### PROVIDED DATA
• • • •

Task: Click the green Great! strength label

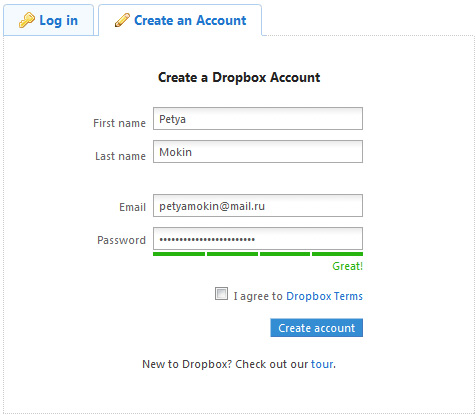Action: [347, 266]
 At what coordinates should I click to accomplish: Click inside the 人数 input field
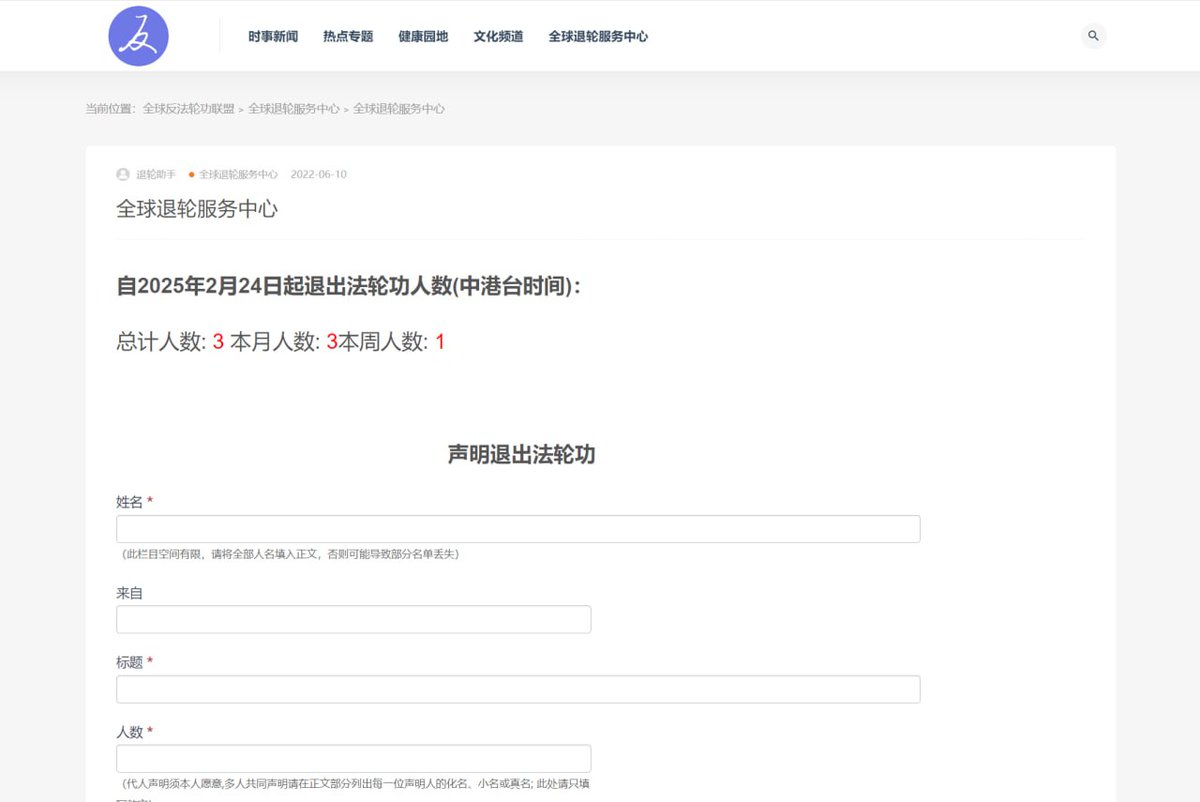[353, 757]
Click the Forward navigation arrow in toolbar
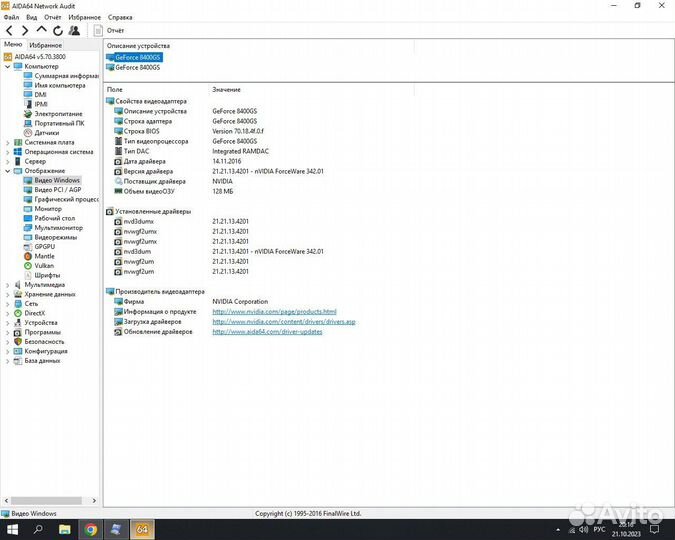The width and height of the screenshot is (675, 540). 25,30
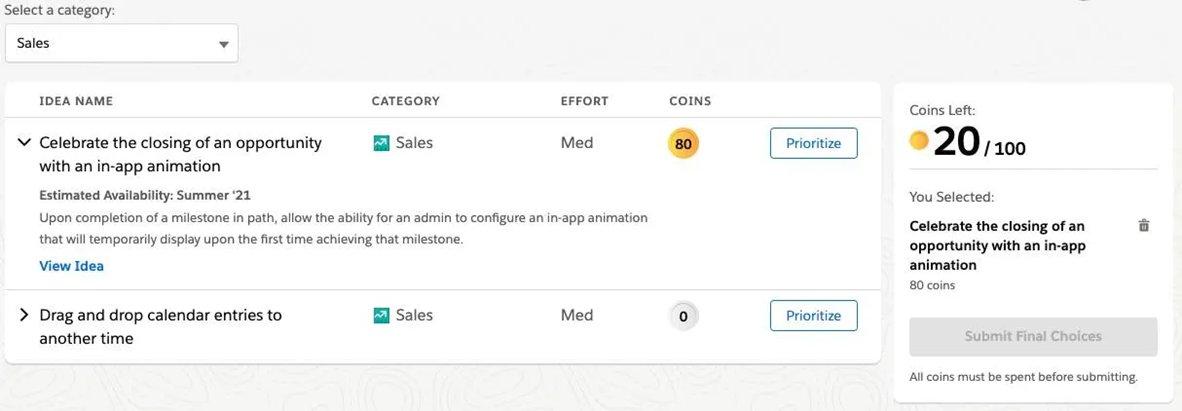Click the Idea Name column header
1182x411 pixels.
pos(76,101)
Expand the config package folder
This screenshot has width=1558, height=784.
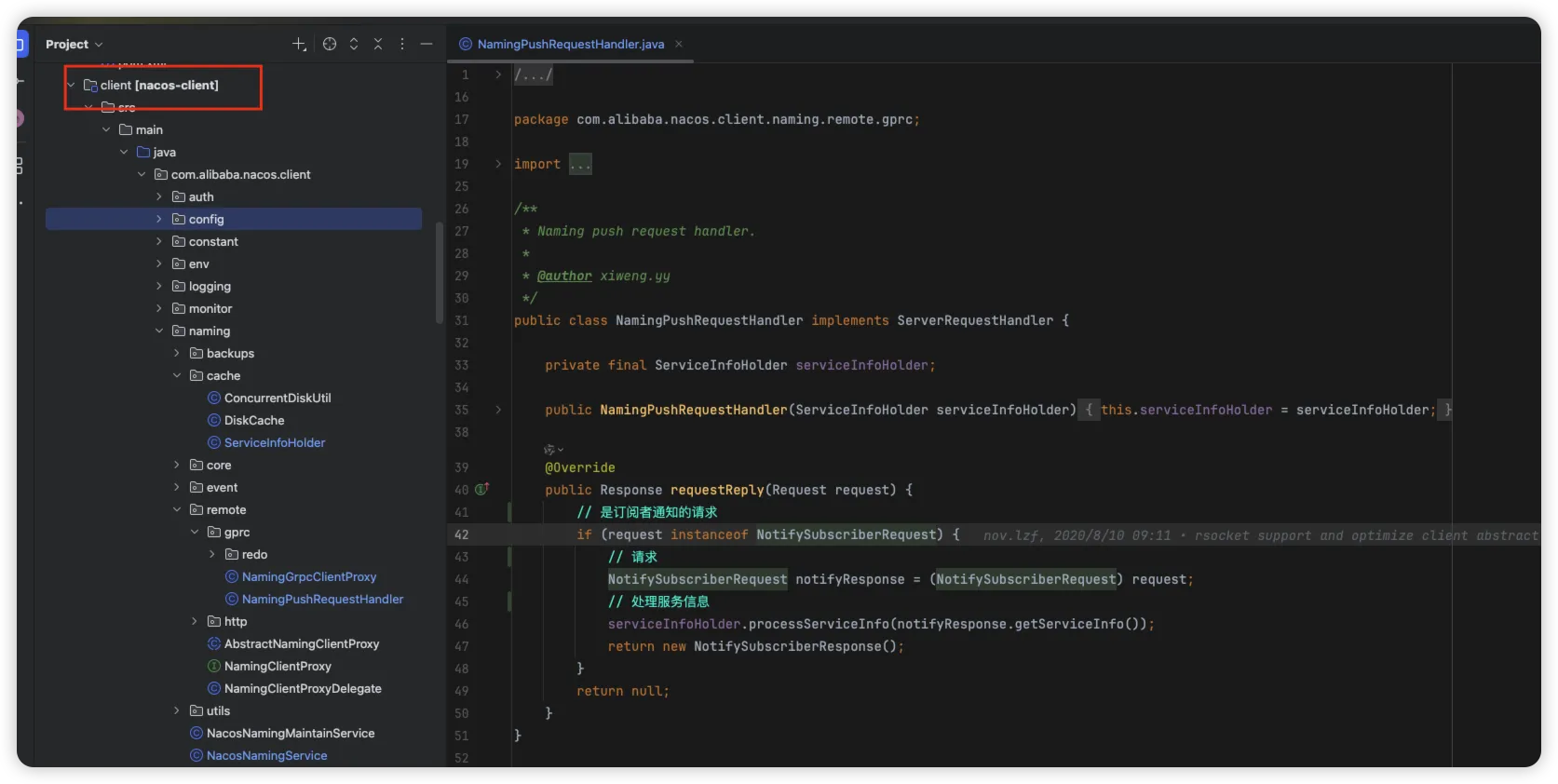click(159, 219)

• • • •

The reply must consist of the complete listing, reproduced exactly, with no images.

### REPLY
Task: Click the green Great! strength label

Action: [347, 266]
 At what coordinates should I click to accomplish: Click inside the 人数 input field
[353, 757]
Click the Forward navigation arrow in toolbar
The width and height of the screenshot is (675, 540). 25,30
Click the Idea Name column header
1182x411 pixels.
pos(76,101)
Expand the config package folder
This screenshot has width=1558, height=784.
click(159, 219)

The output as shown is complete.